Why it matters: Battery backup is sold three ways: critical-loads-panel backup (smaller battery, lower cost, only essentials run), partial-home backup (medium battery, most loads except air conditioning and EV charging), and whole-home backup (largest battery, runs everything). The choice substantially affects battery sizing and cost. Homeowners often default to whole-home backup without realizing the cost premium; critical-loads is often sufficient for shorter PSPS events.

Related: Battery, Backup Capacity, PSPS

Backup Capacity / Whole-Home Backup

Also: backup duration, runtime, autonomy

The amount of time a battery system can power the home (or critical loads) during a grid outage, depending on (a) the battery's usable capacity, (b) the home's electrical demand, and (c) whether the solar array is operating to recharge during daylight hours.

Typical figures: A 13.5 kWh battery powering a typical California home's full load (without aggressive conservation) provides roughly 6–10 hours of evening backup; with daylight solar recharging, the system can run indefinitely as long as solar production exceeds home consumption.

Why it matters: Backup figures in proposals are often computed under optimistic assumptions — most importantly, assuming sunny days throughout the outage and conservation behaviors most households don't actually adopt. For PSPS planning, a more conservative figure (50% of the manufacturer's claim) is a safer baseline.

Related: Battery, Critical Loads Panel, PSPS

Degradation Rate

Also: annual degradation, performance degradation

The annual reduction in a solar module's maximum power output over time, typically expressed as a percentage. Modern Tier-1 modules degrade at approximately 0.4–0.6% per year, with the first-year degradation often slightly higher (1–2%).

Why it matters: Over a 25-year warranty period, total degradation typically reaches 10–15%. The performance warranty in a module's warranty document specifies the guaranteed output level at year 25 — typically 85–87% of original nameplate.
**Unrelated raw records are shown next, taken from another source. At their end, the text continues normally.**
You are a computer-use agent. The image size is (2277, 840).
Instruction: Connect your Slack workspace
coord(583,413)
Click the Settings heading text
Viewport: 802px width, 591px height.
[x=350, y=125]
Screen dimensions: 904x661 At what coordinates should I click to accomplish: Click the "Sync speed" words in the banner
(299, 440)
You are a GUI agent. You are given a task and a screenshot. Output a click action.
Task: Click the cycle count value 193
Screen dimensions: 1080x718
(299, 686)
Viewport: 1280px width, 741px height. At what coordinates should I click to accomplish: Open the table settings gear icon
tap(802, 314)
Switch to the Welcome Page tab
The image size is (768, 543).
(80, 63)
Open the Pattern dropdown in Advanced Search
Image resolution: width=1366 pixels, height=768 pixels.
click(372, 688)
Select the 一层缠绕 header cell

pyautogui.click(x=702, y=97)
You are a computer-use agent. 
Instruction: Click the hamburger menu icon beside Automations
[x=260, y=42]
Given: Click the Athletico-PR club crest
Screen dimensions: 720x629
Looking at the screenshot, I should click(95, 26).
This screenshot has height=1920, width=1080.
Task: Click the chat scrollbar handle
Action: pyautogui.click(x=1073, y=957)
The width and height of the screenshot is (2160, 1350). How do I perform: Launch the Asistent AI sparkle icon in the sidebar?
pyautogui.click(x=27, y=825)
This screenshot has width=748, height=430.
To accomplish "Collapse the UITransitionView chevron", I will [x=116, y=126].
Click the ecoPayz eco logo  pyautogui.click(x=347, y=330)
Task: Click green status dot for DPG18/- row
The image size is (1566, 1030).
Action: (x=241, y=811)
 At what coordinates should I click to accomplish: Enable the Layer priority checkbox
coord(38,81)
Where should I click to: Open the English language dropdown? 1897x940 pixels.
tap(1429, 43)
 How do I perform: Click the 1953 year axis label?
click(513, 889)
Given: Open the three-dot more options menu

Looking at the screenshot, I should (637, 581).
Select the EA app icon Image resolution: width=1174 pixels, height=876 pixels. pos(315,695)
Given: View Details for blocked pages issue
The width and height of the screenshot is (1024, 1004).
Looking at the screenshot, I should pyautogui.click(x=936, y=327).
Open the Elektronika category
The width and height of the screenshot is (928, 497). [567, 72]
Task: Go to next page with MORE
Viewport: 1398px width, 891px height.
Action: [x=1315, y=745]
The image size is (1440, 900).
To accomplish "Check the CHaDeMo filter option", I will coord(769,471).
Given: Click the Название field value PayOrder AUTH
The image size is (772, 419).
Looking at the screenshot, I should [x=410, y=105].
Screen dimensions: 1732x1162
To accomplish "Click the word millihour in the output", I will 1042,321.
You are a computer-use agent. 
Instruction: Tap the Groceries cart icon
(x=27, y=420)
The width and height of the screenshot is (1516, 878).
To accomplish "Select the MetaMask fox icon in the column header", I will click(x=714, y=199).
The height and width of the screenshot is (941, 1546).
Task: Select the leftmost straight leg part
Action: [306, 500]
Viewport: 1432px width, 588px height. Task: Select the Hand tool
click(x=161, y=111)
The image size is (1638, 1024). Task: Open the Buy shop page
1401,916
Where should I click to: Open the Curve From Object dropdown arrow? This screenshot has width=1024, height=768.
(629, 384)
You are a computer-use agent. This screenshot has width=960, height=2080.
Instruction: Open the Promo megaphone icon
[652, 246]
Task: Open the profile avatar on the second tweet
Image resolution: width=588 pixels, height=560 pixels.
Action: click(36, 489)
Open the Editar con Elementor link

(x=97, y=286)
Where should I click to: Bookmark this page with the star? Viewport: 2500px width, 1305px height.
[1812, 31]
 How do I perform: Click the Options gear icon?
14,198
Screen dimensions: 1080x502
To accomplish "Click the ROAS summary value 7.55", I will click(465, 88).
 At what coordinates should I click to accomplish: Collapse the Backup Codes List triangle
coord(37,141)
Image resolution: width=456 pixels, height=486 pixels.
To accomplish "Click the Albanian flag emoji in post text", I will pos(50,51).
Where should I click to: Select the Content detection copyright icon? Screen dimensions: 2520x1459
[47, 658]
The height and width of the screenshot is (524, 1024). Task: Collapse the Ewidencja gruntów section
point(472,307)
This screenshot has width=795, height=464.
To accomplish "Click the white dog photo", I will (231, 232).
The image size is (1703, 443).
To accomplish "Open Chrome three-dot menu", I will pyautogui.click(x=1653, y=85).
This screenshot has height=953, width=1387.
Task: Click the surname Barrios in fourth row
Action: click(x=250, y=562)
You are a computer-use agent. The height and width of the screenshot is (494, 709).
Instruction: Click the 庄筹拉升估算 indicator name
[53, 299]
Production estimates in proposals should account for degradation; if they don't, year-1 production is being compared against year-25 production unfairly.

Related: Module, Performance Warranty

Bifacial Module

Also: double-sided panel, dual-sided module

A solar module that produces electricity from both its front (sun-facing) and back surfaces — the back surface collecting reflected light from the roof or ground. Bifacial modules typically offer 5–15% additional production over equivalent monofacial modules, depending on the reflective conditions.

Why it matters: On residential composition shingle roofs, the bifacial gain is minimal (asphalt shingles are not very reflective) — typically 2–4%. The premium price for bifacial modules in residential applications is rarely justified by the production gain. In commercial flat-roof or ground-mount applications with high-albedo surfaces (white roofs, light-colored ground), bifacial economics improve substantially.

Related: Module

3Contracts & Warranties

Equipment Warranty

Also: product warranty, manufacturer warranty

A warranty that covers the physical hardware — panels, microinverters, optimizers, battery — issued by the manufacturer. Typical terms: 25 years for panels and microinverters; 12–25 years for string inverters; 10–15 years for batteries.

Why it matters: Equipment warranties transfer with the property and survive installer bankruptcy because they're between the homeowner and the manufacturer directly. This is the strongest form of protection in residential solar. Equipment warranties are also the form of protection most likely to actually pay out, because the manufacturers are financially stable enterprises with established RMA processes.

Related: Workmanship Warranty, Production Guarantee, Performance Warranty

Workmanship Warranty

Also: installer warranty, labor warranty

A warranty covering the installation labor — mounting, wiring, sealing, roof penetrations — issued by the installer (not the manufacturer). Typical residential terms: 10 years, with some installers offering 15-year or 25-year upgrades.

Why it matters: Workmanship warranty is the form of protection most likely to be needed (roof leaks at penetrations are the most common post-installation issue) and the form most likely to fail when needed — because if the installer goes out of business, the workmanship warranty is gone. Manufacturer warranties survive installer bankruptcy; workmanship warranties don't. This asymmetry is the central protection problem in residential solar.

Related: Equipment Warranty, Orphaned System, Roof Penetrations

Production Guarantee

Also: output guarantee, performance commitment

A contractual commitment from the installer regarding how much electricity the system will produce, typically expressed as a percentage of the proposal's estimated production over a specified period.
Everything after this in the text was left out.